Like every year, the magazine Prescrire publishes its list of drugs on the market to avoid. This blacklist includes treatments that all have one thing in common: they put patients at risk.
When you are prescribed a drug, you expect to be cured, of course, but also not to suffer too many side effects. It is according to this same balance that theNational Medicines Safety Agency (ANSM) issues a marketing authorization for a drug, or not. However, sometimes this risk-benefit balance is unbalanced even though the treatment is accessible.
Every year and for eight years, the independent review Prescribe publish his blacklist. That of drugs to avoid, made up of those treatments where the balance leans more towards “risk”. In its 2020 review, 12 drugs were added to the list. Only one was withdrawn after reassessment, but the journal Prescrire believes that the benefit-risk balance is still uncertain.

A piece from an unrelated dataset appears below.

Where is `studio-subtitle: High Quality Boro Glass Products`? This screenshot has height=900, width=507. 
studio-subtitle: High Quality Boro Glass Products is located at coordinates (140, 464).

From Ginkgo biloba to Smecta
The 12 drugs that make up this list are alpha-amylase (sore throat), Ginkgo biloba (cognitive impairment in elderly patients), naftidrofuryl (painful bladder syndrome), pentoxyverine (cough), tenoxicam (anti non-steroidal inflammatory drug), xylometazoline (nasopharyngeal decongestant available in Belgium or Switzerland), and finally several treatments affected by lead contamination of medicinal clays, such as Smecta. These 12 drugs were registered this year because “the adverse effects to which they expose are disproportionate to their effectiveness or the benignity of the clinical situation in which they are authorized”.
Deaths, hospitalizations
In total, the list is made up of 105 drugs (including 92 marketed in France) “more dangerous than useful”. Side effects can be hemorrhages, digestive disorders, convulsions, heart problems or even serious allergic reactions.

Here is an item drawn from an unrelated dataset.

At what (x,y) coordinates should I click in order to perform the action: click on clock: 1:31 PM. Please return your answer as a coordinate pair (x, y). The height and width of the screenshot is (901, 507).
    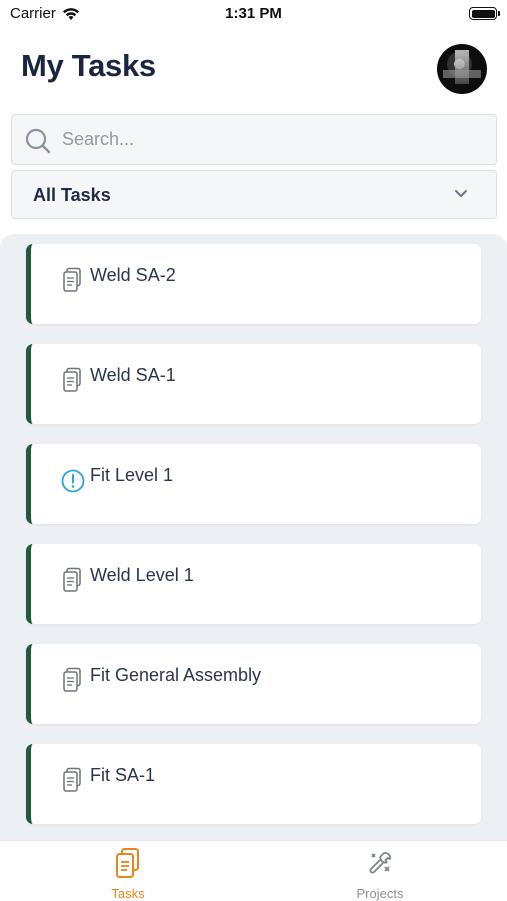
    Looking at the image, I should click on (254, 14).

According to the review Prescribe, the drugs on the list are “largely preventable causes of death, hospitalization or serious or very troublesome adverse effects”. But these “are not necessarily future ‘Mediator'”, named after this anti-diabetic, diverted and prescribed as an appetite suppressant for years, and this despite several health alerts. The Mediator would have caused several thousand victims. Some died of heart valve disease.